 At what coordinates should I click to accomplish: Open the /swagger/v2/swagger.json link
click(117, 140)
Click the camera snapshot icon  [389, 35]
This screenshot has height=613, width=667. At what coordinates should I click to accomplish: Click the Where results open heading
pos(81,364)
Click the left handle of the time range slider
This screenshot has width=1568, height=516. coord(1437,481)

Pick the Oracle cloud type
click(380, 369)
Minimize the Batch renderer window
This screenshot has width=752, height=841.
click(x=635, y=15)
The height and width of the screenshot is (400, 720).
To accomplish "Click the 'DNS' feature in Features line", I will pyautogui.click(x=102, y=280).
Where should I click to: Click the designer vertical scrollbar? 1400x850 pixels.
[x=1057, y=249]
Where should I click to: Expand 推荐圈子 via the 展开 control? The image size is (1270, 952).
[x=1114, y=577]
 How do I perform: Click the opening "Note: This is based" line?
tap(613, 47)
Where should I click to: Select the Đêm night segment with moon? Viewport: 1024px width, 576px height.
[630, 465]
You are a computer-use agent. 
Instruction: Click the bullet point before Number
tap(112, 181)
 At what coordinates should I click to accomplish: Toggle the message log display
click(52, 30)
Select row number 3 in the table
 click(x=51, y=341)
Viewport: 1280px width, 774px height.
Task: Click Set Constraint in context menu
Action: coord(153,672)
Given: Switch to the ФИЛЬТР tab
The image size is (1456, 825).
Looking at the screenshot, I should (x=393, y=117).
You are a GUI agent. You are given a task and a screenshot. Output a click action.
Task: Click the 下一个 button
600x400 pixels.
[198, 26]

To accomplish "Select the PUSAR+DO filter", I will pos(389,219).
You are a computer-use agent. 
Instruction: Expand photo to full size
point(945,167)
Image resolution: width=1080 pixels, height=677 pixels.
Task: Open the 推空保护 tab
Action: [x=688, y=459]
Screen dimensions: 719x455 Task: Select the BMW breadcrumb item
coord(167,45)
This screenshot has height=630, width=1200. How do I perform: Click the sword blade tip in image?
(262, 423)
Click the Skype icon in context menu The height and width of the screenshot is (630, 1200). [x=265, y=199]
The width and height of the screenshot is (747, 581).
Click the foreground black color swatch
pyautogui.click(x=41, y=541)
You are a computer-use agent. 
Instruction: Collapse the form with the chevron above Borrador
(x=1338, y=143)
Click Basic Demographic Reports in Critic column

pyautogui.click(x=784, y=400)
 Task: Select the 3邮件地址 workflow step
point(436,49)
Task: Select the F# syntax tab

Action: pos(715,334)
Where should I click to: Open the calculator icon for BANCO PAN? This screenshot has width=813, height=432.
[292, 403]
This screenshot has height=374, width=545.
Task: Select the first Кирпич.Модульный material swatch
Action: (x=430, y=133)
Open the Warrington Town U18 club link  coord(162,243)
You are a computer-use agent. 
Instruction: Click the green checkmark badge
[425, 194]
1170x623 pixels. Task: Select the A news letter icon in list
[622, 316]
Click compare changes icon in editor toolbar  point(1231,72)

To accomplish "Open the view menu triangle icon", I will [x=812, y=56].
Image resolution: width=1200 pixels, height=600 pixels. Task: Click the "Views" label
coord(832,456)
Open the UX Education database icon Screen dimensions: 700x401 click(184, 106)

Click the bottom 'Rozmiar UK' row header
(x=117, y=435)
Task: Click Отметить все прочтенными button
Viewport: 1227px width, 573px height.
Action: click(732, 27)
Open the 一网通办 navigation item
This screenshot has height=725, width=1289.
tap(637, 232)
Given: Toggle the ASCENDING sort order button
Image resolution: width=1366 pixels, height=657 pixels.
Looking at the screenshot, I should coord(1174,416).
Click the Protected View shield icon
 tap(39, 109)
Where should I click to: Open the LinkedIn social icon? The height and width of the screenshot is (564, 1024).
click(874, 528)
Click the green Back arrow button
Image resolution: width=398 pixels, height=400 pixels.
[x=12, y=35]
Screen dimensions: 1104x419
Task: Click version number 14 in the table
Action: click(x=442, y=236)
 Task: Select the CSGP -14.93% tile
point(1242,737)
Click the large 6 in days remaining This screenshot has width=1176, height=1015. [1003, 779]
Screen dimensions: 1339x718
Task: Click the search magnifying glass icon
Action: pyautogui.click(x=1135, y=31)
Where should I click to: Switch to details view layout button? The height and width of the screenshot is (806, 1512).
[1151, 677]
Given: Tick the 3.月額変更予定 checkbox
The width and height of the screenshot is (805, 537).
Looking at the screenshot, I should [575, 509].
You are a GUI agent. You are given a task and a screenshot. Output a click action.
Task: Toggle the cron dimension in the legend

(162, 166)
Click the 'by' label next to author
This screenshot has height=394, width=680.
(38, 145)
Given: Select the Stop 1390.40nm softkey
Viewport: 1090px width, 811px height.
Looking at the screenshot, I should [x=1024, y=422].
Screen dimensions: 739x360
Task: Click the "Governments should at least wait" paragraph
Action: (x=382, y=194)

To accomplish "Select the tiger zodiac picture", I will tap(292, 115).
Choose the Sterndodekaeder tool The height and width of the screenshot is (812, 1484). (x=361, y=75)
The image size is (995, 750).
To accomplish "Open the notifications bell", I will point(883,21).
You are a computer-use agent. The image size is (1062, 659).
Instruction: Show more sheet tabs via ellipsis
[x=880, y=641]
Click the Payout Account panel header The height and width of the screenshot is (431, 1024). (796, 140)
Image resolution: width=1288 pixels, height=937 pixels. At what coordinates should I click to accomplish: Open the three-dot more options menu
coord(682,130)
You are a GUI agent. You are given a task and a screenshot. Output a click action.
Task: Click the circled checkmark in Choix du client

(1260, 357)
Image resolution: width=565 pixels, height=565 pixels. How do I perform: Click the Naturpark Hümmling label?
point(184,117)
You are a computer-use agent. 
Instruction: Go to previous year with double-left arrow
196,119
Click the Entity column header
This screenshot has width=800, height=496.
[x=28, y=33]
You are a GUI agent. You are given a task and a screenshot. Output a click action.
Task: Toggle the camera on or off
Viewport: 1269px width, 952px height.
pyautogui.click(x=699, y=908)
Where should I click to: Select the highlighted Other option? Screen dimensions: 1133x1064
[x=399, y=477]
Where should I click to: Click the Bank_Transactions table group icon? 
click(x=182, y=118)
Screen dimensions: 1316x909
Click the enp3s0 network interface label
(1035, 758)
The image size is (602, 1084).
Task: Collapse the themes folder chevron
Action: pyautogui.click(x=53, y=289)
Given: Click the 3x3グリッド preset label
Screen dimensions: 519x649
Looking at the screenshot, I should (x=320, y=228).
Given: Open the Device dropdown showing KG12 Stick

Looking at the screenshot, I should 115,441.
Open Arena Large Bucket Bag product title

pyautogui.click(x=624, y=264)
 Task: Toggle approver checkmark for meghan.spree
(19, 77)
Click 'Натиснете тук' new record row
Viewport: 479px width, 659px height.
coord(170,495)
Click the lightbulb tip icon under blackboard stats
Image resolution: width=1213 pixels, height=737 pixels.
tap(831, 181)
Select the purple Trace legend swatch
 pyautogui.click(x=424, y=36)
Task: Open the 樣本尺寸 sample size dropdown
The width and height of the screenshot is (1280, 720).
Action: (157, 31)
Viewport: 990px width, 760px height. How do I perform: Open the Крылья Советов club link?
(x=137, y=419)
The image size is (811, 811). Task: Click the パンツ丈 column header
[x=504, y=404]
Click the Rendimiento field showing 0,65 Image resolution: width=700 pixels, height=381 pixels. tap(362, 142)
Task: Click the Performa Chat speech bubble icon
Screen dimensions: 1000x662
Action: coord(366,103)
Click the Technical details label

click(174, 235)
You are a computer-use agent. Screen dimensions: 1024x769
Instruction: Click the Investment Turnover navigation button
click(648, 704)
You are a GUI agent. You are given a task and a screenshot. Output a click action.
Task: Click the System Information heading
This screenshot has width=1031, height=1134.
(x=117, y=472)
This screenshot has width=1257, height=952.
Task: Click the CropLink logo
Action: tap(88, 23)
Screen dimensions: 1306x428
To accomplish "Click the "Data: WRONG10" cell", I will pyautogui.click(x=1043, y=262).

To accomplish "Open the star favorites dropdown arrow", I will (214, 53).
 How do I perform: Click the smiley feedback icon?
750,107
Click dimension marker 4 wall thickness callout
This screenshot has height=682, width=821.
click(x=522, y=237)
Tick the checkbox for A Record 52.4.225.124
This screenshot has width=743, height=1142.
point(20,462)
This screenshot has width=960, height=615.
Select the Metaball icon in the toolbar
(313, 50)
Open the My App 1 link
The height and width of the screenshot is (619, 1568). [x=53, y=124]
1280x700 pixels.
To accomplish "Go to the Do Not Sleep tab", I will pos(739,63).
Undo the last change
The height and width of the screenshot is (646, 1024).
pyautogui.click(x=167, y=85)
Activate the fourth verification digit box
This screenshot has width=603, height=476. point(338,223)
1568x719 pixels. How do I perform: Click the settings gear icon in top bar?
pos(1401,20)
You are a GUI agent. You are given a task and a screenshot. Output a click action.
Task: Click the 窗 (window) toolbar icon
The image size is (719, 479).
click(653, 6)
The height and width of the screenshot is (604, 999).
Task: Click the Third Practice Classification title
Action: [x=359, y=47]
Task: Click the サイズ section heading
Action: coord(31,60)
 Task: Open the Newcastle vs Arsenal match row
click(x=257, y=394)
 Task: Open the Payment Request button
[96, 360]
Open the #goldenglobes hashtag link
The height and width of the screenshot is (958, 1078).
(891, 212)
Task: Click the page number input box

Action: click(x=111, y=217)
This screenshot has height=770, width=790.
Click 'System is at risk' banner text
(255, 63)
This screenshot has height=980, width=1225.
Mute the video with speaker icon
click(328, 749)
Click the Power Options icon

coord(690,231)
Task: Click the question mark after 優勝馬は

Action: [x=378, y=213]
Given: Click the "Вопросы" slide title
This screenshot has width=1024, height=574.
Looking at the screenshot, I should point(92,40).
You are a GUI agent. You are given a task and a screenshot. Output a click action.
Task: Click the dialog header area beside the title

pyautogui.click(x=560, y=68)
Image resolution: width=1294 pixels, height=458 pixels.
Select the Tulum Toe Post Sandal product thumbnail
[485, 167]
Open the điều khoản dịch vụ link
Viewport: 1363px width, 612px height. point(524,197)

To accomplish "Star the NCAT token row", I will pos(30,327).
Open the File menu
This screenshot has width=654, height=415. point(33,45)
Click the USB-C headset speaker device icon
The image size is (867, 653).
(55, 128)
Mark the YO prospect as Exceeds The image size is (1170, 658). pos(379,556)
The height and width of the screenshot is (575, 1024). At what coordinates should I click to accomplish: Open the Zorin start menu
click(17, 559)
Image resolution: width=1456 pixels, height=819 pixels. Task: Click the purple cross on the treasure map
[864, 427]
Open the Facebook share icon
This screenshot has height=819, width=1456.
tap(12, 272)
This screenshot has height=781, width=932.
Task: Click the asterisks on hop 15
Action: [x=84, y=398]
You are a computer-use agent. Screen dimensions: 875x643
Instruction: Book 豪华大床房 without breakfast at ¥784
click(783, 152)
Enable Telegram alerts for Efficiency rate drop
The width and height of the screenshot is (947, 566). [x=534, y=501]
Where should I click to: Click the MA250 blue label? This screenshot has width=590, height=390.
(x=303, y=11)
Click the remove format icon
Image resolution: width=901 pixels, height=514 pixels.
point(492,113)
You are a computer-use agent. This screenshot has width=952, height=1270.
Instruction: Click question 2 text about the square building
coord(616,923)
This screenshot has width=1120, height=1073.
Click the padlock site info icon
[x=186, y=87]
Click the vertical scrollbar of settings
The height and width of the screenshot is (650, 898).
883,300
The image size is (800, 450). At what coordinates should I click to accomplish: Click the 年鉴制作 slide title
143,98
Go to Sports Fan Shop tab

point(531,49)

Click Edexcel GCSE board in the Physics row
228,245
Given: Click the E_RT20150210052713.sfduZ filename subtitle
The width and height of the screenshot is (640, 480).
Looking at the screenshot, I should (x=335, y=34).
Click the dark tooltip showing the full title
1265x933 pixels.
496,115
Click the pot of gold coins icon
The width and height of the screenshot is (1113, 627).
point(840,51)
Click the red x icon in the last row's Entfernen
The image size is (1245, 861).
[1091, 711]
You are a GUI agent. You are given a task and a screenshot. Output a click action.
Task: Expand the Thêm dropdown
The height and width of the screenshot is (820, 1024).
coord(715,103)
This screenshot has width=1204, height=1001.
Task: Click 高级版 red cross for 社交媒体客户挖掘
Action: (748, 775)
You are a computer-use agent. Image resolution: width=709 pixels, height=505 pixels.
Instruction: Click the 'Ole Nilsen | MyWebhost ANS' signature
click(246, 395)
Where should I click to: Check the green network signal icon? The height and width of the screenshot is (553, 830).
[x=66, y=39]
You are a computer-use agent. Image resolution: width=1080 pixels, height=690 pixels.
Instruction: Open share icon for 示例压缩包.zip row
══════════════════════════════
WHAT YOU NEED TO DO: Go through the listing above and write out exactly the lines starting with the one holding "1280x700 pixels." and running through the one holding "Task: Click the 窗 (window) toolbar icon", ends included, and no others.

SOLUTION FOR THIS EXERCISE:
1280x700 pixels.
To accomplish "Go to the Do Not Sleep tab", I will pos(739,63).
Undo the last change
The height and width of the screenshot is (646, 1024).
pyautogui.click(x=167, y=85)
Activate the fourth verification digit box
This screenshot has width=603, height=476. point(338,223)
1568x719 pixels. How do I perform: Click the settings gear icon in top bar?
pos(1401,20)
You are a GUI agent. You are given a task and a screenshot. Output a click action.
Task: Click the 窗 (window) toolbar icon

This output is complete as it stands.